- [WORK TO COMPLETE]:
Quote the data below in full, minus the images.

- [EXTRACTED MATERIAL]:
◇ ◇ ◇ ◇ ◇ ◇ ◇

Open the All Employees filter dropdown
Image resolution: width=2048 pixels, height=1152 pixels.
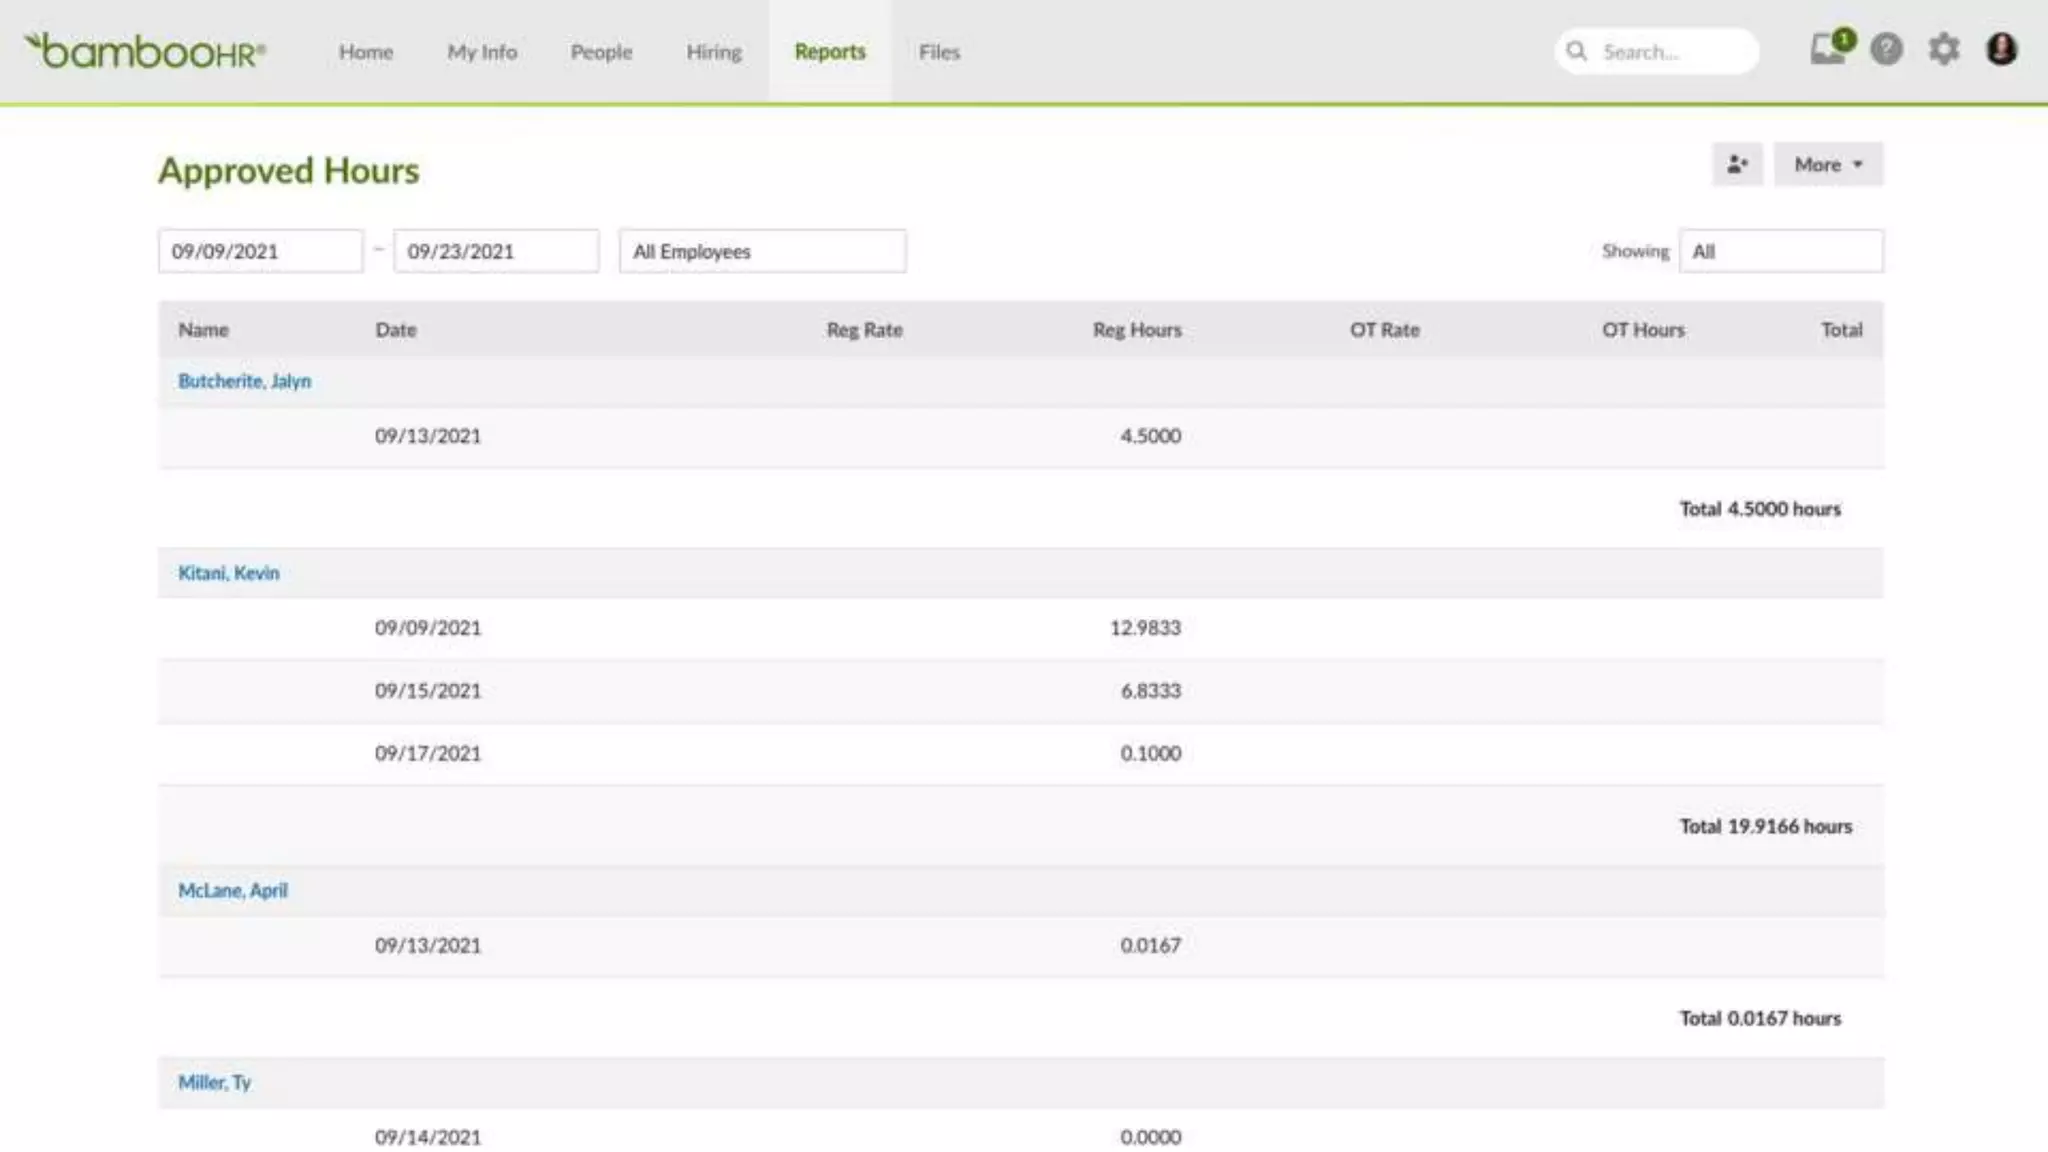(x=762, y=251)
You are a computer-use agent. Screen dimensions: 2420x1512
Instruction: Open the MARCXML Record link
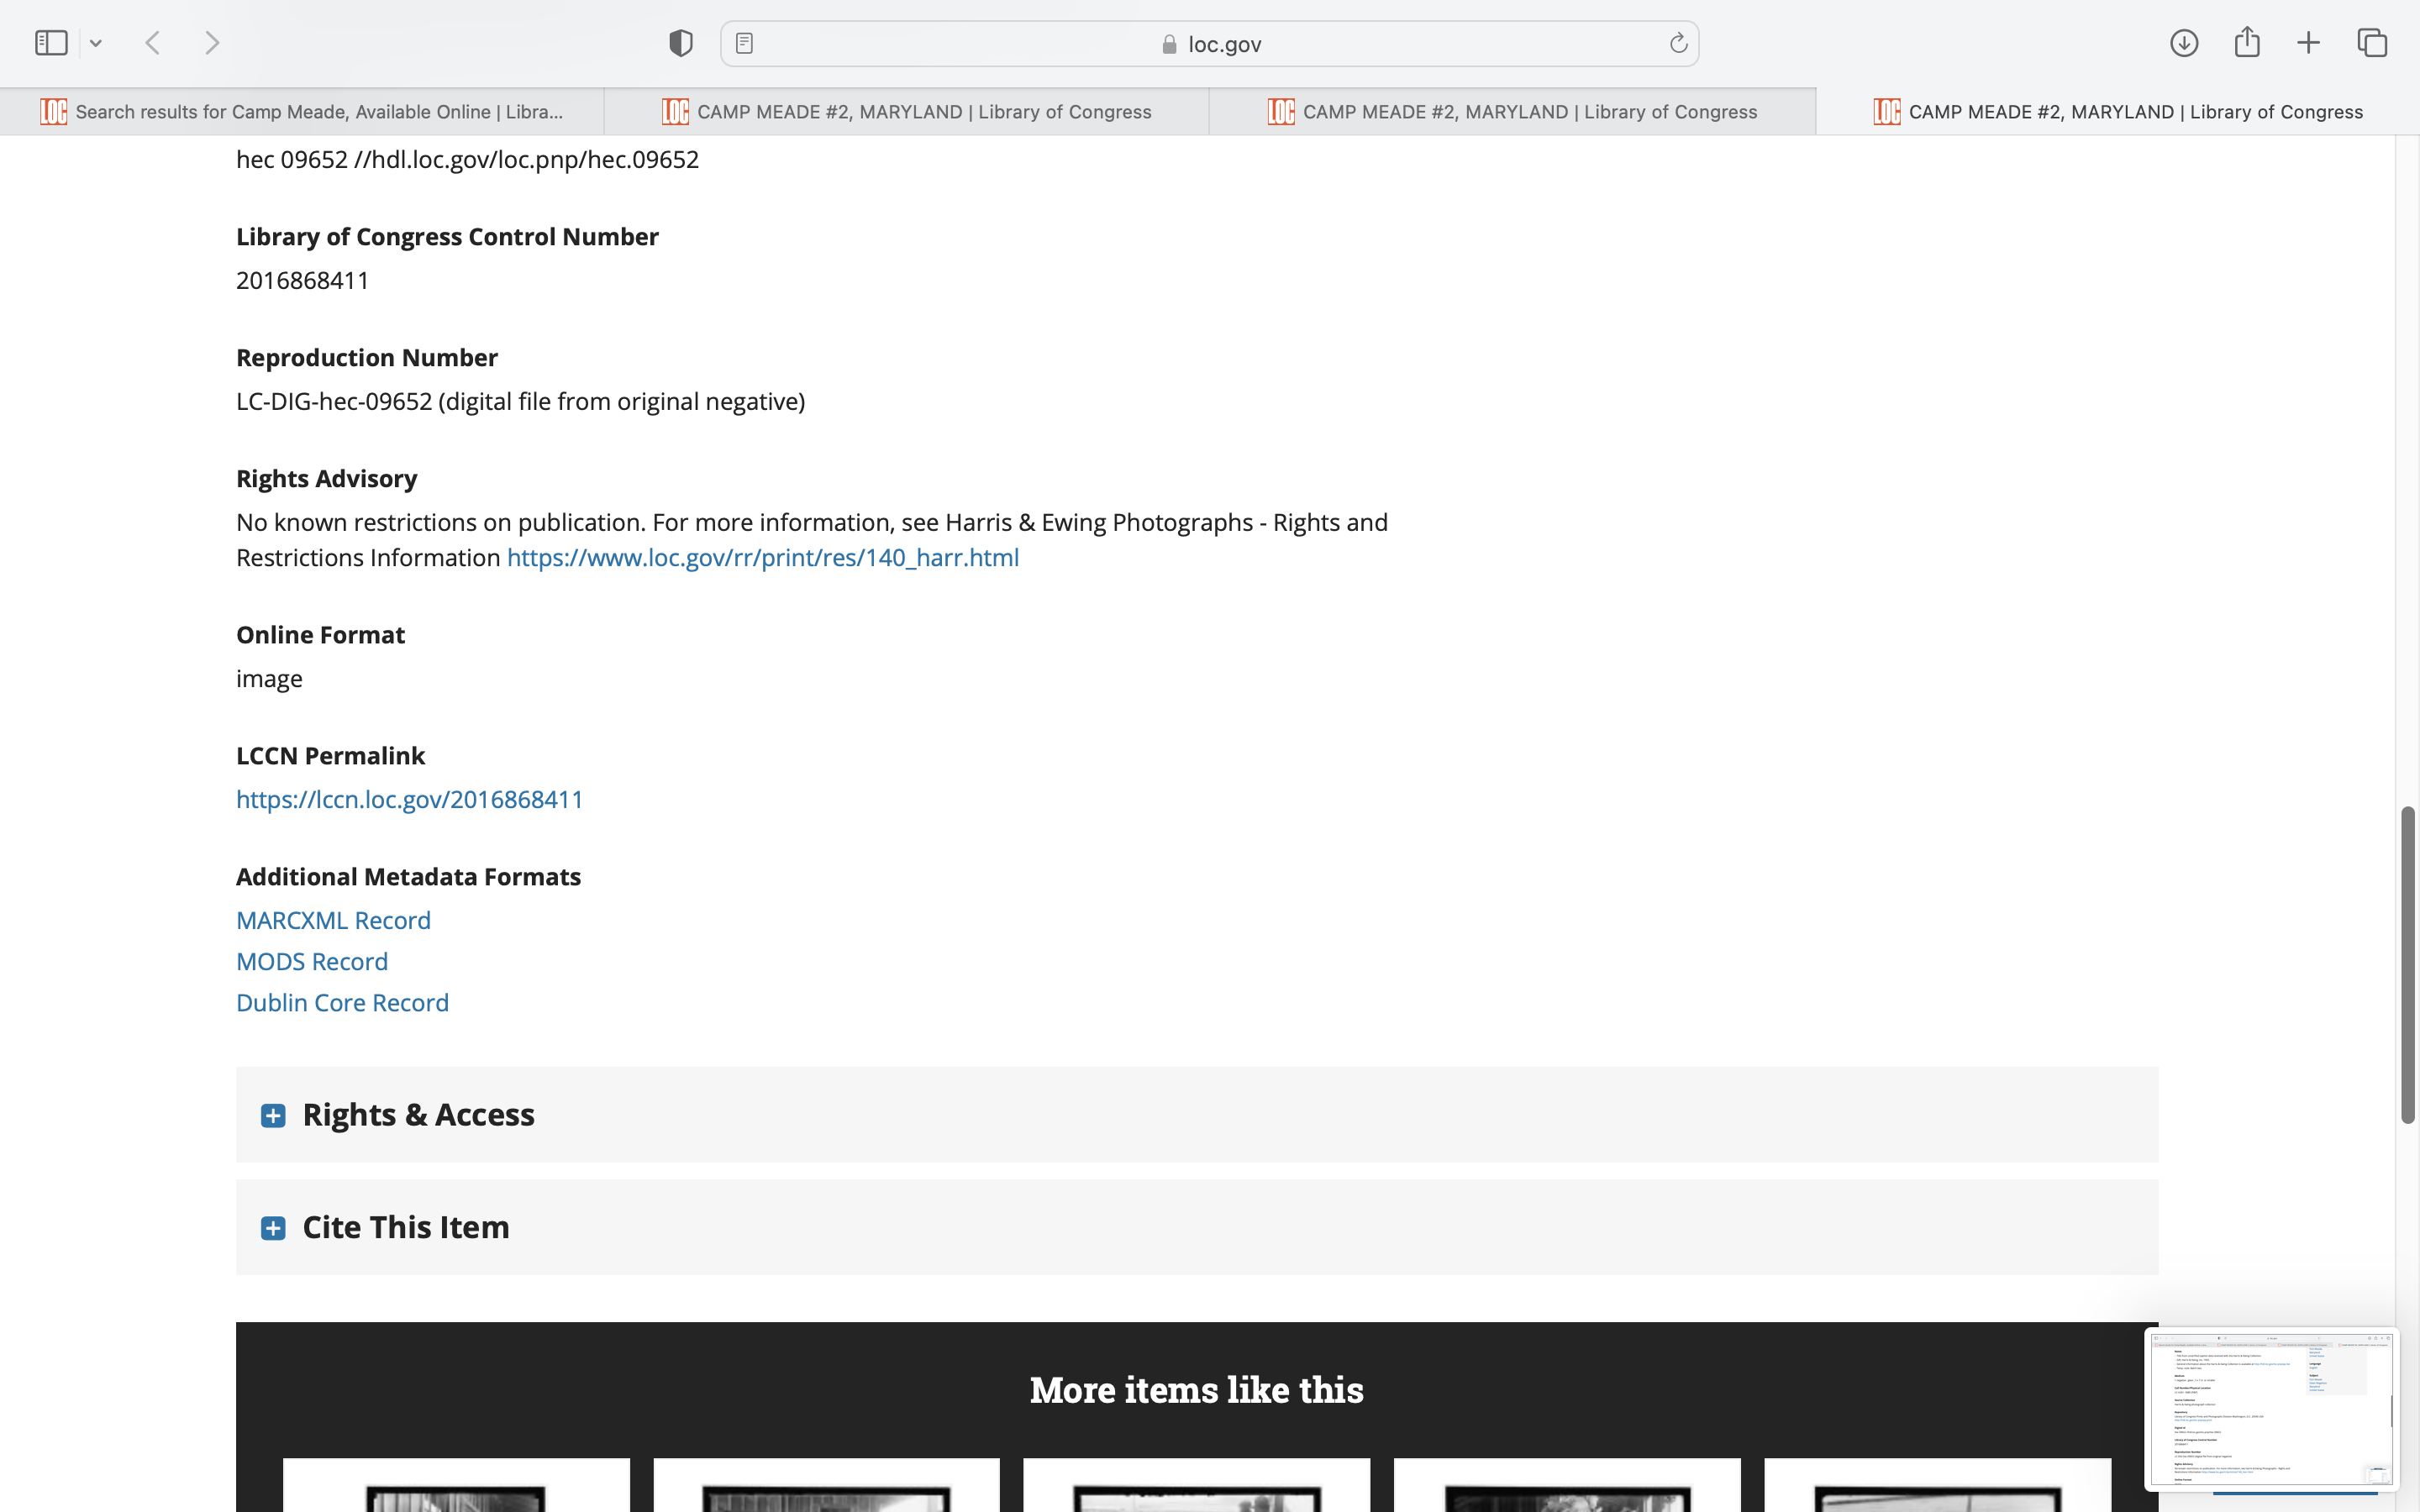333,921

◇ ◇ ◇ ◇ ◇ ◇ ◇

- [WRITTEN SOLUTION]:
Open the All Employees filter dropdown
Image resolution: width=2048 pixels, height=1152 pixels.
(x=762, y=251)
You are a computer-use agent. Screen dimensions: 2420x1512
Instruction: Open the MARCXML Record link
333,921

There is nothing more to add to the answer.